By now, we are all familiar with the signing of Alain Vigneault as the 21st head coach in Philadelphia Flyers history. Some rejoiced, others groveled after the signing. One thing is evident, AV knows how to win.
According to hockeyreference.com, Vigneault’s point percentage ranks 10th among active coaches. He’s been to the Stanley Cup Finals twice in 16 years of coaching and has only missed the playoffs 5 times in his career.
So why are people complaining about the hire?
The low-hanging fruit seems to be that AV has a desire to play a very veteran-heavy roster, typically at the expense of younger, more-talented individuals. Here’s why that isn’t necessarily a great argument to make against hiring Vigneault at the head coach of the orange and black.
In his time with the Vancouver Canucks, Vigneault typically had an older roster. His first year as their head coach was the only year where his team’s average age was below the league average. His team’s average age matched the league average twice but was typically around a full year older than the league average.
So what does that mean?
It means that Vigneault wasn’t given a plethora of chances to play these young kids that have been slighted in the minds of many of the Flyers fans. When he was given the chance, he did play some young players and gave them a pretty solid chance at making an impact in the NHL.
Lukas Krajicek, Ryan Kessler, Alex Edler, Mason Raymond, Jannik Hansen, Cody Hodgson, and Zack Kassian all played over 80% of games during a season in which they were 24 years or younger. Hodgson was 21, Edler and Kassian were 22, Krajicek and Kessler were 23, and Raymond and Hansen were 24.
The leading scorer was always one of the Sedin twins, but as a 24-year-old, Mason Raymond finished 6th on the team in scoring during the 2009-10 season, while Ryan Kessler was the third leading scorer, and only one year senior to Kessler.
Alex Edler was consistently in the top 2 of scoring for defensemen and was doing so at a young age, under 25 years of age.
With the New York Rangers, the story remained the same.
Vigneault’s first year saw him field a team .1 years under the league average in age, but was consistently 1-2 full years older than the league average. in 2013-14, and from 2015-2018, Mats Zuccarello was their leading scorer, and he was 26 years old in 2013-14. Rick Nash was their leading scorer in Vigneault’s 2nd season with the Rags, and he was 30.
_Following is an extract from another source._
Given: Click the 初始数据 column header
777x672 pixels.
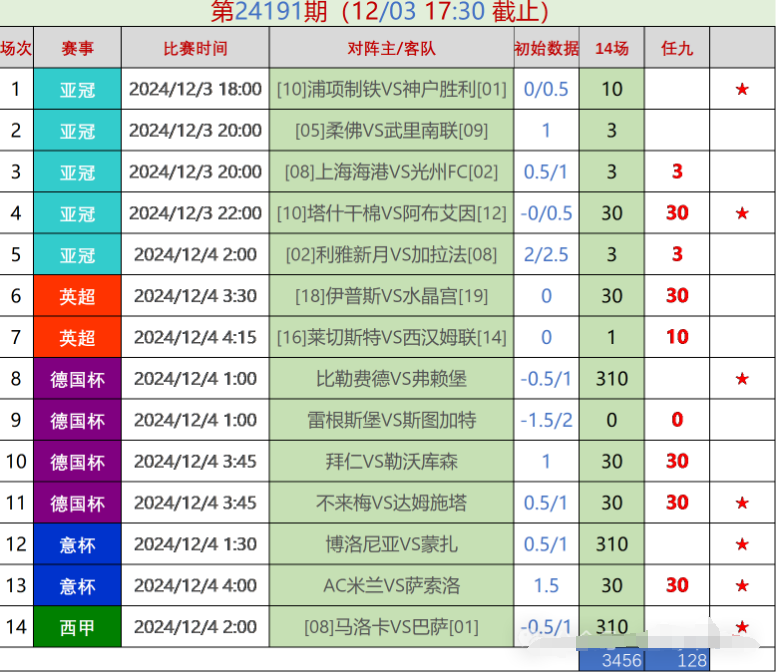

In AV’s 1st year as head coach of the Rangers, 23-year-old Derek Stepan played all 82 games and put up 57 points. On top of that, 22-year-old Chris Kreider played 66 games that year and posted 37 points. Not too shabby for a couple of kids, huh?
The very next year, Kevin Hayes burst onto the scene and posted 45 points in 79 games as a 22-year-old, while Kreider played 79 games and posted 46 points at 23 years of age.
Hayes continued his success into the 2015-16 season and played 79 more games with 36 more points, while 22-year-old J.T. Miller introduced himself to the NHL in a big way, playing all 82 games and putting up 43 points.
Between 2016 and 2018, in AV’s last two years as head coach of the Rangers, Brady Skjei played a combined 162 games out of 164 and posted 64 points as a 22-23-year-old. Jimmy Vesey, as a 23-year-old, played 80 games in 2016-17 and posted 27 points, while Pavel Buchnevich played 74 games in 2017-18 and put up 43 points.
It’s no secret that Vigneault loves his veterans. He’s had teams flush with veteran talent since his days with the Canucks. It’s easy to say a guy favors his vets when his team is stocked to the gills with them. However, It isn’t necessarily an indictment of how he is as a coach.
The Rangers and Canucks were at a point in their respective franchises where they were in a true “win now” mode. They were dealing draft picks and prospects for those players at the deadline and during the draft that would help their team accomplish immediate success. Having a veteran-laden team will sometimes give you this stigma.
People only see the fact that he played the veterans, but don’t realize that he didn’t have much of a choice. When your team is essentially made up of vets, it’s hard not to play them.
Coming to the Flyers, Vigneault now finds himself coaching a group of players whose average age was 26.5 in 2018-19, 1.3 years younger than the league average.
People are going to keep grasping at the low hanging fruit that is his knack for playing veterans, but the fact of the matter is that Ron Hextall isn’t with the Flyers anymore, so the days of the 4th line/13th winger signings are *hopefully* over. There can’t be the temptation to start veterans over younger players if there aren’t any aging, diminishing skilled veterans on the team.